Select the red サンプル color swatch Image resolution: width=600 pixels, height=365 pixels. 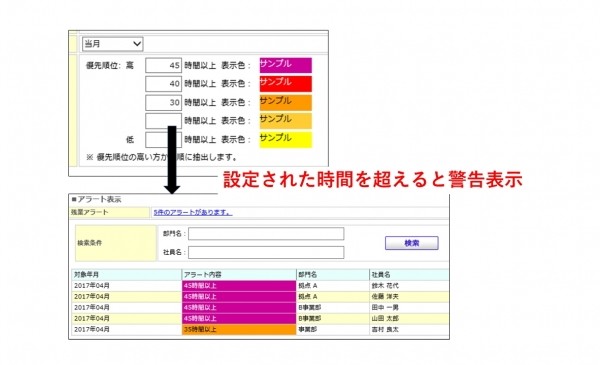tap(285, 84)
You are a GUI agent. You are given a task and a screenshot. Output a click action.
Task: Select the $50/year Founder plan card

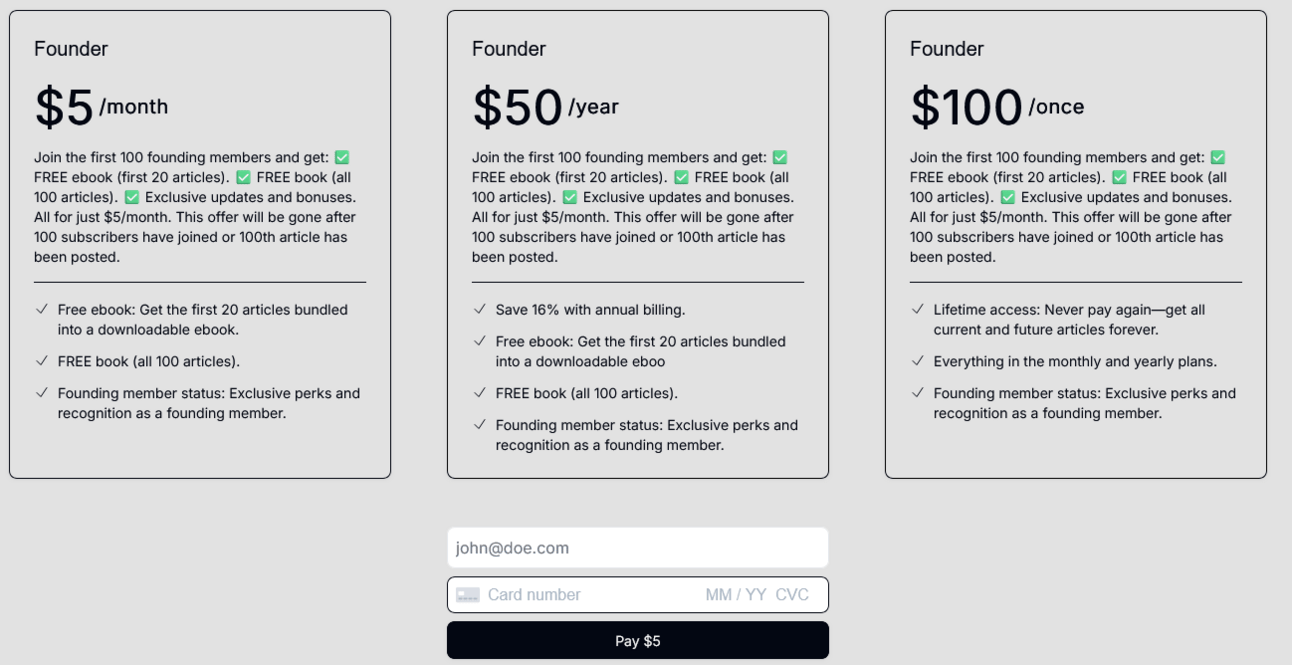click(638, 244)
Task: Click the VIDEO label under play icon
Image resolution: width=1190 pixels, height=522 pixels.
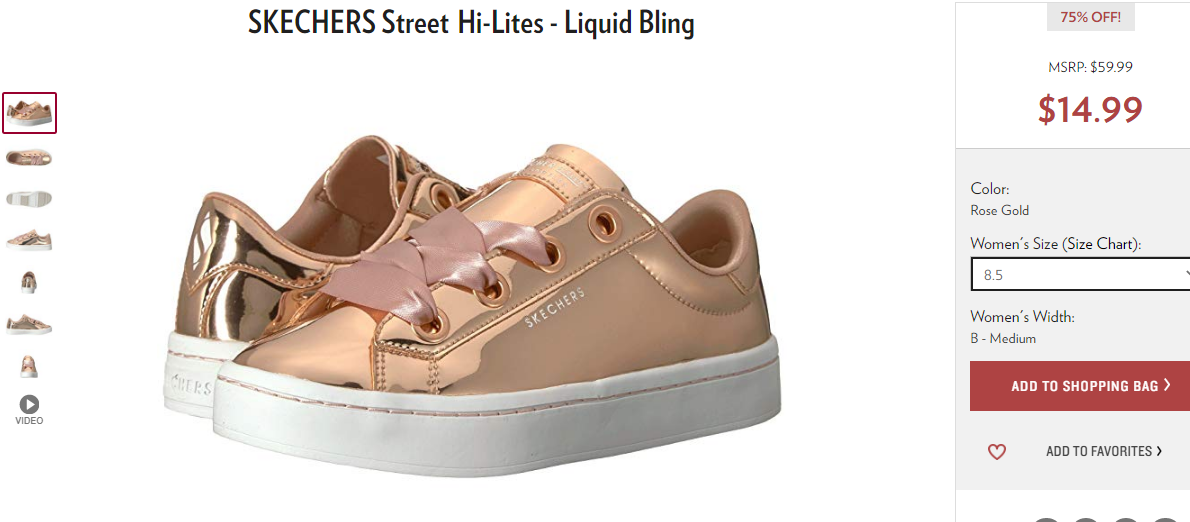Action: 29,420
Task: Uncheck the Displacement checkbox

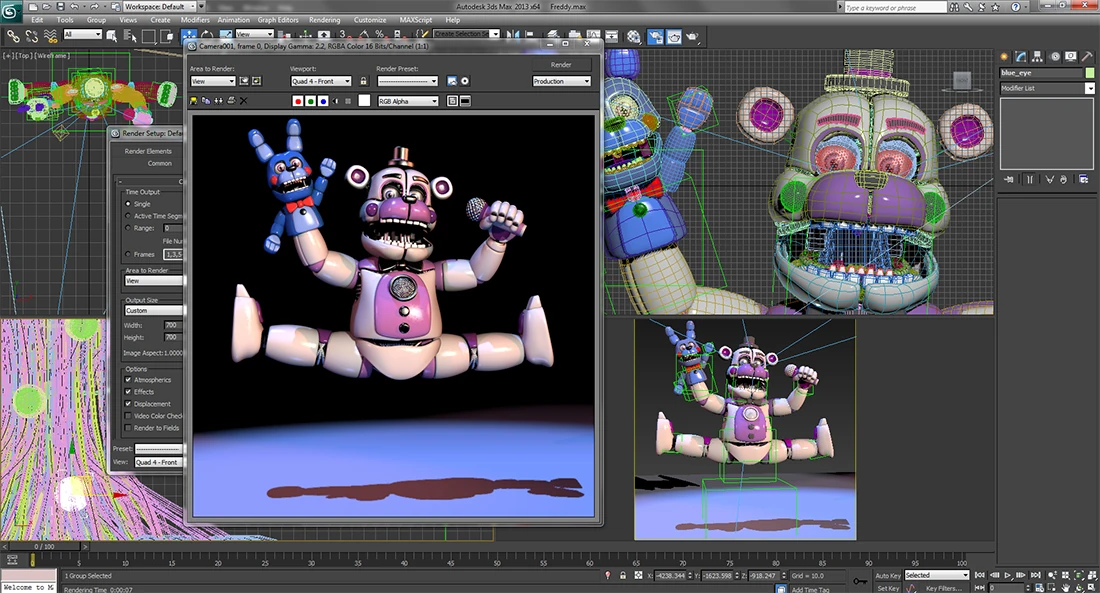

## ACTIVITY:
Output exactly the lines from the one that has "Task: Click the VIDEO label under play icon" through the end of the data. Do not include pictures.

## REPLY TO THE TASK:
Task: Click the VIDEO label under play icon
Image resolution: width=1190 pixels, height=522 pixels.
Action: 29,420
Task: Uncheck the Displacement checkbox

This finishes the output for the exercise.